Sous influence


Endiablée et orgiaque cette scène sur la terrasse romaine qui ouvre le bal de "La Grande Bellezza", juste après la mort fulgurante d'un pauvre touriste japonais sidéré par tant (trop ?) de beauté éclatante irradiant de la capitale italienne.

Les tableaux du film semblent décousus, mais en réalité, tout se tient et le fil de tant de superficialité, de mots vains et en vain, se tisse pour dépeindre une comédie humaine qui se contente de tant de splendeur du paraître si bien dépeinte sur les lèvres enflées par le botox ou des diktats de la mode, du show bizz et de la société du plaisir instantané et du narcissisme à outrance (Facebook, mon amour).

Le personnage principal, bel homme et pur produit de cette même vacuité, est pourtant lucide, peut-être grâce à son amour de jeunesse auquel il se rattache. Ses phrases longues et articulées sont néanmoins tranchantes et révélatrices ; elles en gênent plus d'un dans son milieu d'intellectuels aussi clinquants que paumés, mais il n'empêche qu'il évolue dans ce tourbillon endiablé et fastueux et il y évolue si bien qu'il s'y confond, en perd l'inspiration d'écrivain et n'est plus capable de trouver la source de la véritable beauté, celle cachée, profonde, insondable et essentielle. 

Dès la scène initiale sur la célèbre terrasse, Fellini pointe le bout de son nez. "La Cité des Femmes" ou "La Dolce Vita" m'apparaissent comme dans un flash, un instantané qui donne du même coup plusieurs clés de lecture dans cette quête de la vérité tandis que Paolo Sorrentino dévoile son influence et celle qui pèse sur cette faune romaine - qui est, elle, sous de multiples influences...

Trois grands interprètes se dégagent de cette fresque : la voluptueuse Sabrina Ferilli (botox je t'aime à la folie) qui semble avoir trouvé là un rôle on ne peut plus sur mesure, tant physiquement qu'intellectuellement ; de par ce qui lui reste d'ingénuité et de par sa maladie (nous n'en saurons pas plus), elle garde un regard et une fraîcheur plus spontanés qui semblent un moment guider le personnage principal vers la lumière. 
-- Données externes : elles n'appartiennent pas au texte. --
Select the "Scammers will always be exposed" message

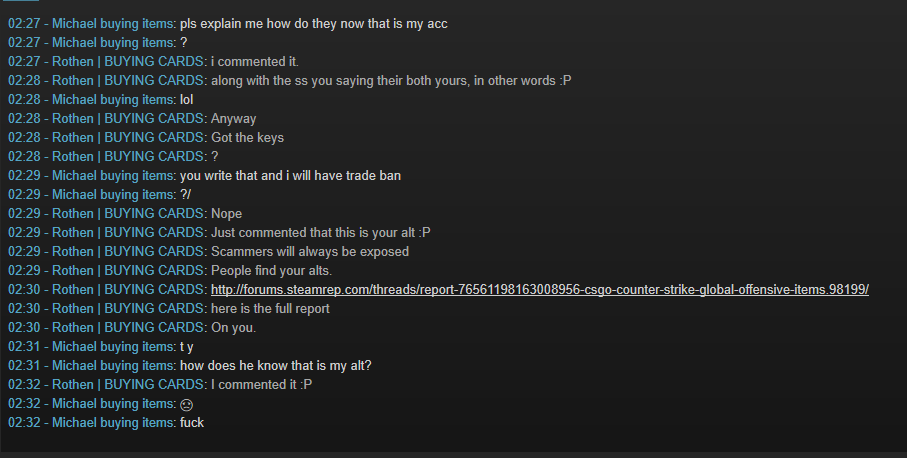(309, 252)
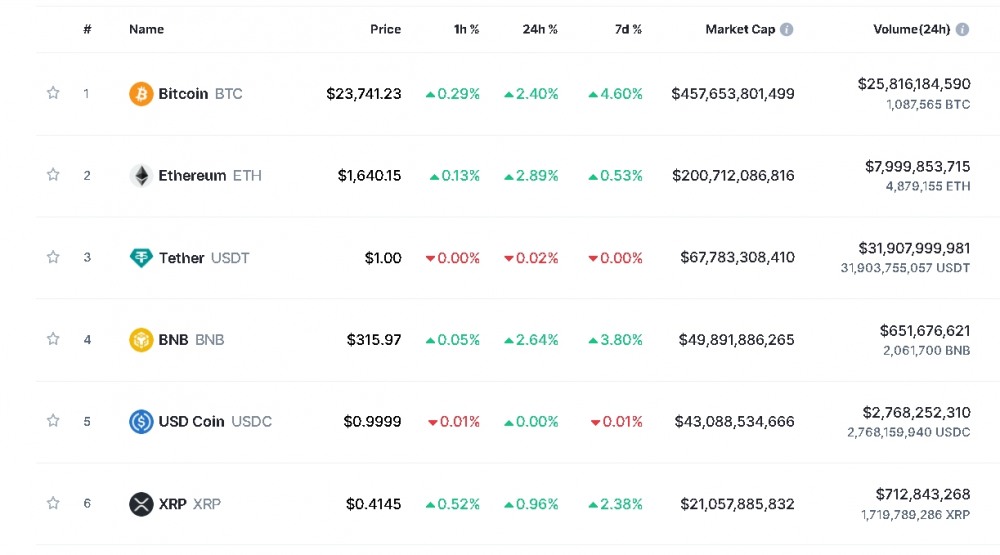Click the USD Coin logo icon
This screenshot has width=1000, height=555.
click(141, 422)

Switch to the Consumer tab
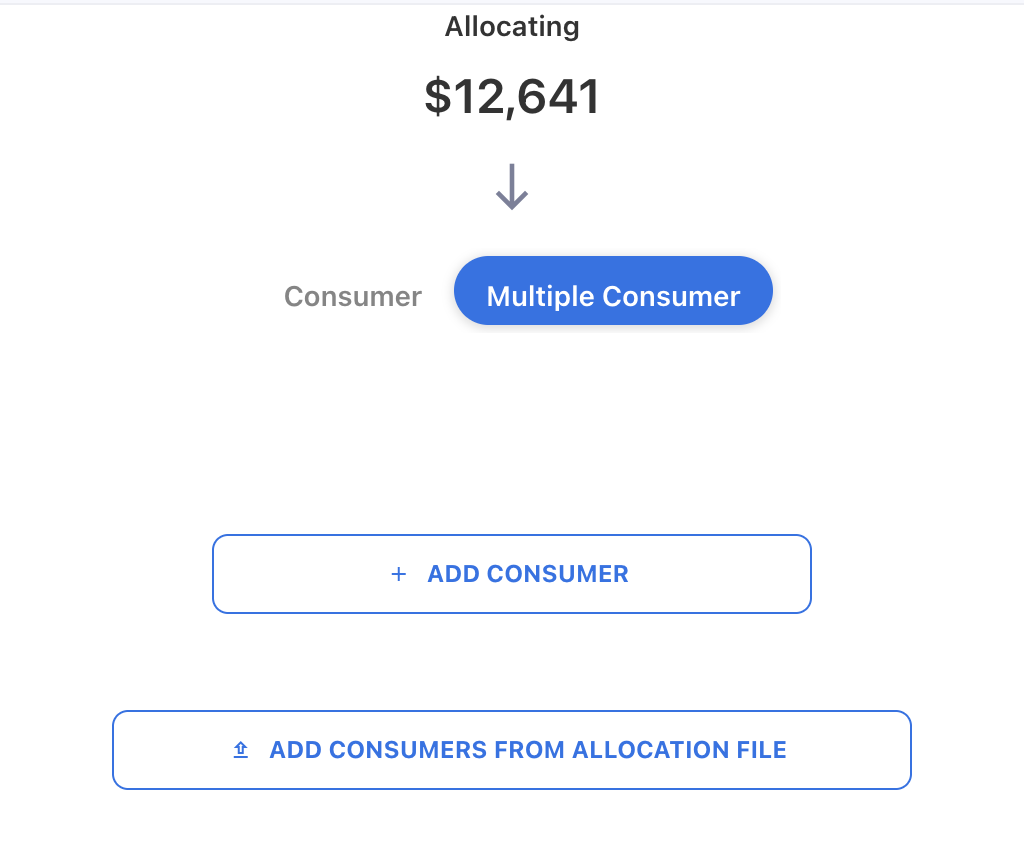(353, 297)
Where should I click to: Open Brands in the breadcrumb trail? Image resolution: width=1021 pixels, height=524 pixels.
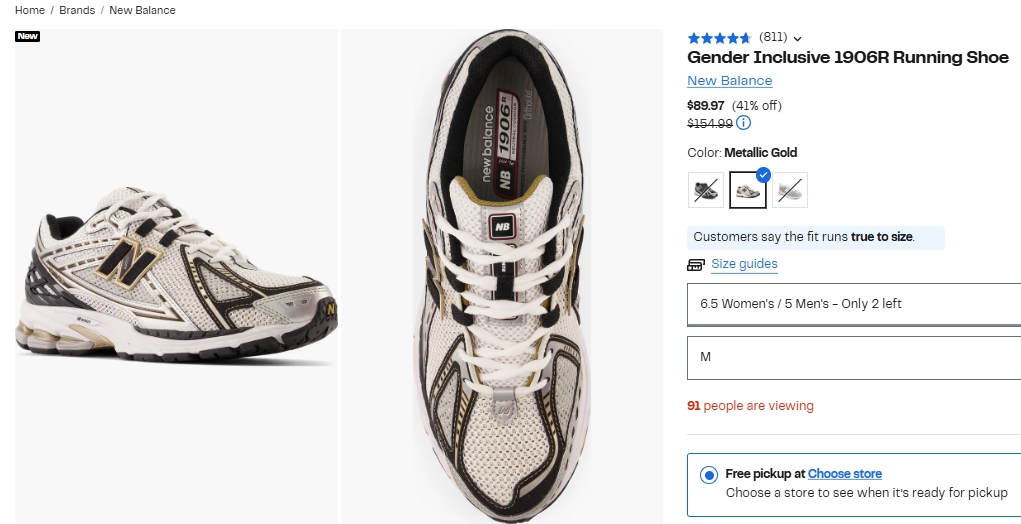[x=77, y=10]
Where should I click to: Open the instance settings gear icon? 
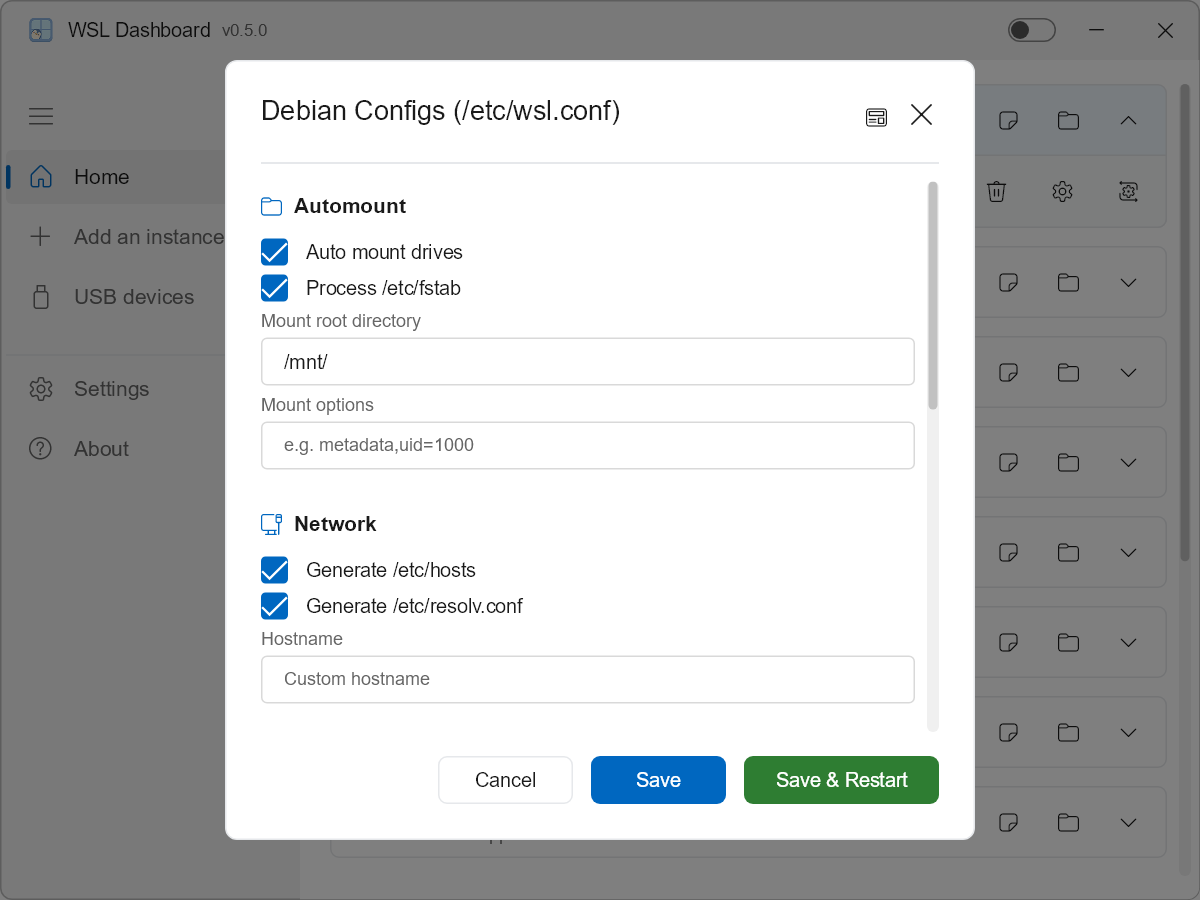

Le personnage principal, justement, notre Cicérone à nous sous le soleil exactement, c'est Toni Servillo. Le choix clé pour ce film, le dandy parfait, la cadence traînante et l'accent calqué qui à eux tous seuls nous guident dans ce labyrinthe de paillettes et de vies gâchées dont il est le pur produit, voire l'un des chefs de file. C'est une présence indispensable.

Le troisième personnage, c'est Rome. Sa beauté  hypnotisante et grisante, qui sait, malgré l'étalage apparent, se cacher et ne s'ouvrir qu'à ceux qui veulent bien y regarder de plus près, chercher les clés, les coins et les recoins. La ville éternelle fait vivre toute cette foule de débauchés en lente décomposition, mais semble aussi dire, à ceux qui savent écouter, qu'elle peut dire autre chose et jouer à un autre jeu. 

La visite guidée s'impose, sous influence ou pas, à vous de choisir.

(Petite mention pour la l'affiche ci-dessus, grandiose et éloquente.)